- **Exercise prompt**: Repeat the lines of the listing below word for word, from the line containing "Viewport: 1568px width, 679px" through the line containing "Action: pyautogui.click(x=60, y=60)", and leave the pictures out of your answer.

- **Records for the exercise**:
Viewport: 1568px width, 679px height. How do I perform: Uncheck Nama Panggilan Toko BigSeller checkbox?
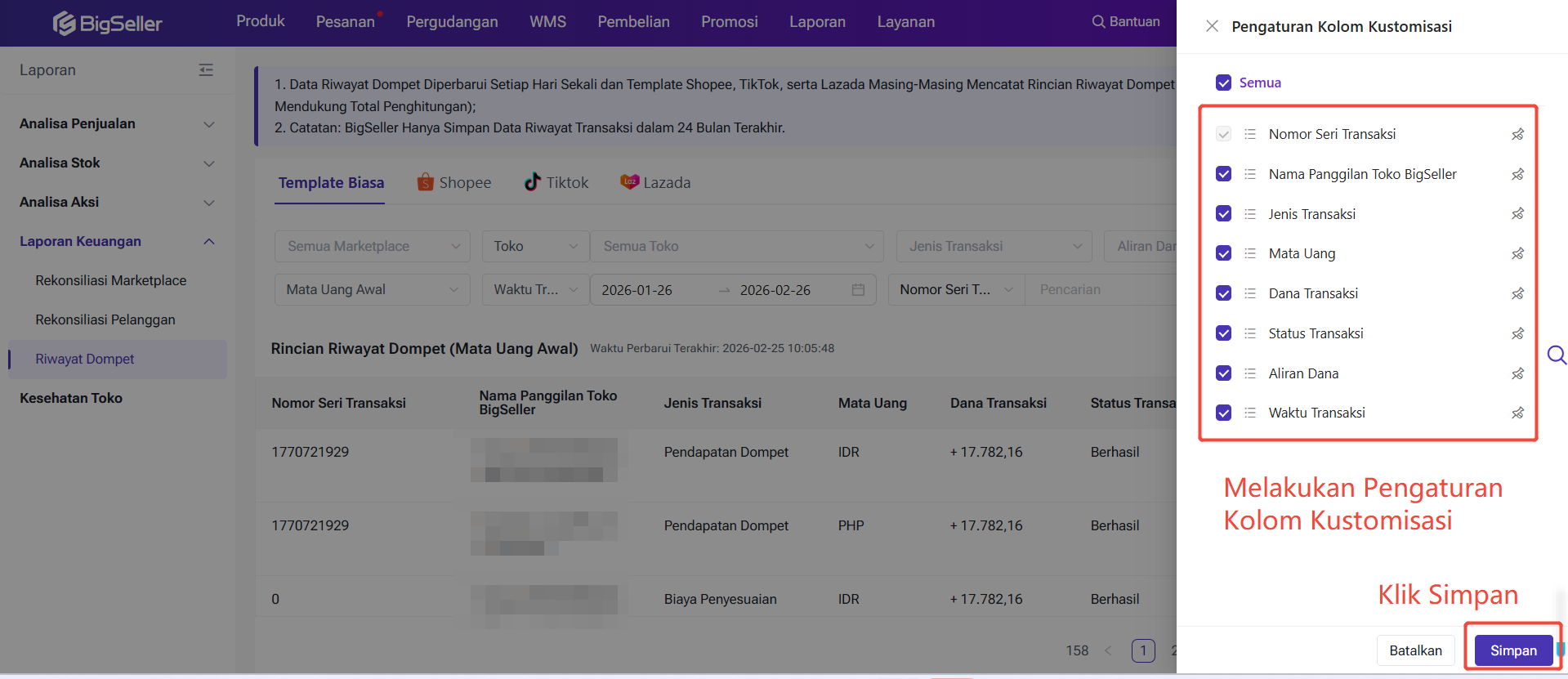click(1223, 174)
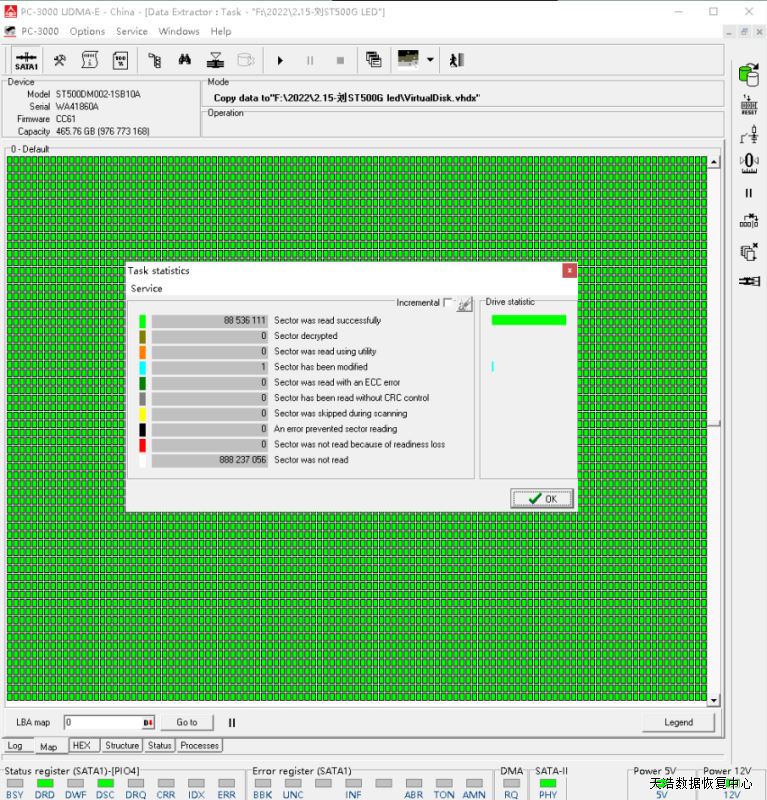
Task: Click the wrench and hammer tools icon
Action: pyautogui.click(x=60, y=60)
--
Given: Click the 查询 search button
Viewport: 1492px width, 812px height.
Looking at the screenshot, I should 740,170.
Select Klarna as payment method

- **Solved problem**:
Viewport: 1568px width, 679px height. How do I perform: Uncheck Nama Panggilan Toko BigSeller checkbox?
click(1223, 174)
Task: Click the wrench and hammer tools icon
Action: pyautogui.click(x=60, y=60)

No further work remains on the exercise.